# [Provided information]

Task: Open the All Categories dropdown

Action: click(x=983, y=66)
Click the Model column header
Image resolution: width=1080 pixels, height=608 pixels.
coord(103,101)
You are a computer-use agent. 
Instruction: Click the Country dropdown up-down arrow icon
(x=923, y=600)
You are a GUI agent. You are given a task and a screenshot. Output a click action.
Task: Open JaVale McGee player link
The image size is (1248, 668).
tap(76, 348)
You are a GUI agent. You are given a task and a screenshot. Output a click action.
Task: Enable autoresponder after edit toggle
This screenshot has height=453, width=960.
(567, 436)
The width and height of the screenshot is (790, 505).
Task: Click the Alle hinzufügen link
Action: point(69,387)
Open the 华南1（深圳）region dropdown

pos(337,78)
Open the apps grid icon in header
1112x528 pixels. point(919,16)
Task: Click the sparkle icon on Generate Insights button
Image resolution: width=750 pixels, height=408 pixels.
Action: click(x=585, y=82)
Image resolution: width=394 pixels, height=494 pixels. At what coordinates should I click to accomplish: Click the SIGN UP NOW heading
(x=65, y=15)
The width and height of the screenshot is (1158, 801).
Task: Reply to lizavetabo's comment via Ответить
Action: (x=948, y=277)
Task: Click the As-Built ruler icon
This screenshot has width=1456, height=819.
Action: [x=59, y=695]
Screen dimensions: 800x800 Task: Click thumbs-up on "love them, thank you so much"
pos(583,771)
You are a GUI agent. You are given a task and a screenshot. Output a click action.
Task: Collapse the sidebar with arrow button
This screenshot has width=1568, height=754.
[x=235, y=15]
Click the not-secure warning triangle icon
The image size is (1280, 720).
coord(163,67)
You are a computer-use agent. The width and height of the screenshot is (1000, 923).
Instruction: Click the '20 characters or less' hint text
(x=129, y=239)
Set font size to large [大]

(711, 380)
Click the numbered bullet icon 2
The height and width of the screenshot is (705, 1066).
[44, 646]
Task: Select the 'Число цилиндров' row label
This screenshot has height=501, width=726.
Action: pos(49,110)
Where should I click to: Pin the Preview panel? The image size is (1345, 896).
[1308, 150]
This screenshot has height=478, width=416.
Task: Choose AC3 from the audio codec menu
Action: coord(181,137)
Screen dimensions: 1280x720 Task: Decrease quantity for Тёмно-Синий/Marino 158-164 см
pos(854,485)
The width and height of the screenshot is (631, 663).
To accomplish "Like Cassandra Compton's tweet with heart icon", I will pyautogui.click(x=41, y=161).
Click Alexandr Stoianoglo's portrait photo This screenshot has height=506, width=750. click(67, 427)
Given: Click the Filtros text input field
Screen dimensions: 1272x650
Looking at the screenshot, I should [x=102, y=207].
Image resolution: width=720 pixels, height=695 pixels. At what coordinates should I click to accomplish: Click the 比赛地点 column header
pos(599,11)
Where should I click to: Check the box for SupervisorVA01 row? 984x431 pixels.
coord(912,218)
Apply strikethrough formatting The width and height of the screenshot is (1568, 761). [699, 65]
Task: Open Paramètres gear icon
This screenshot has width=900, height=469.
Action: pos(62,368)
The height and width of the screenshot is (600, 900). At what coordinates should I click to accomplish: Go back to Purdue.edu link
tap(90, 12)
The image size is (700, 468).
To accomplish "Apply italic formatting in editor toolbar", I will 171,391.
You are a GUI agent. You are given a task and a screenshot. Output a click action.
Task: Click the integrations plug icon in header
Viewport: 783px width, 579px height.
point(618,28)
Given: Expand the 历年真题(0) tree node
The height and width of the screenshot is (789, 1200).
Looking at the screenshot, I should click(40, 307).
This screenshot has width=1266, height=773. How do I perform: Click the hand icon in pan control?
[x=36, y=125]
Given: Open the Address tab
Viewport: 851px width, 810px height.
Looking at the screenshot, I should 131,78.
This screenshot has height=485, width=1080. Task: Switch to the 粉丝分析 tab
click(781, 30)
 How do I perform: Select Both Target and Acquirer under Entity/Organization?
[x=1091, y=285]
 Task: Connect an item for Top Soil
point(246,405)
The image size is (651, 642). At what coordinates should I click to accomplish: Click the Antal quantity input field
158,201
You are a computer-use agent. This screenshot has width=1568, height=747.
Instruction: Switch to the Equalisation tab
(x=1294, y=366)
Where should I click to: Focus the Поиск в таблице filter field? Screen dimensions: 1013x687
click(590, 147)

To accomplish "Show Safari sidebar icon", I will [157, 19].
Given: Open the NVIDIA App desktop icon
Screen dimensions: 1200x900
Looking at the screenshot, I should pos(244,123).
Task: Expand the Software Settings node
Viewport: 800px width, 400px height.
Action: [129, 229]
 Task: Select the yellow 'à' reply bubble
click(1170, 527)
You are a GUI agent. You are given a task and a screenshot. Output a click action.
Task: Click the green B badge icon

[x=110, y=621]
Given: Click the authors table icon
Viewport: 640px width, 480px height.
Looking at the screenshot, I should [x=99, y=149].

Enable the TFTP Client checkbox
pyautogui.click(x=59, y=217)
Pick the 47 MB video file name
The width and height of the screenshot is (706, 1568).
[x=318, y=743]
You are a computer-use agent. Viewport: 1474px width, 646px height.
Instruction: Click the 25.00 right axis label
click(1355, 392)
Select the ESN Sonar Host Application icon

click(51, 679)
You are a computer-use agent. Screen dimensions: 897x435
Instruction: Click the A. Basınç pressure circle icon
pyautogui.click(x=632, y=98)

# [Exercise directions]
Each line above that contains "computer" counts once; report the resulting number and nothing else.

# [Solution to the problem]
5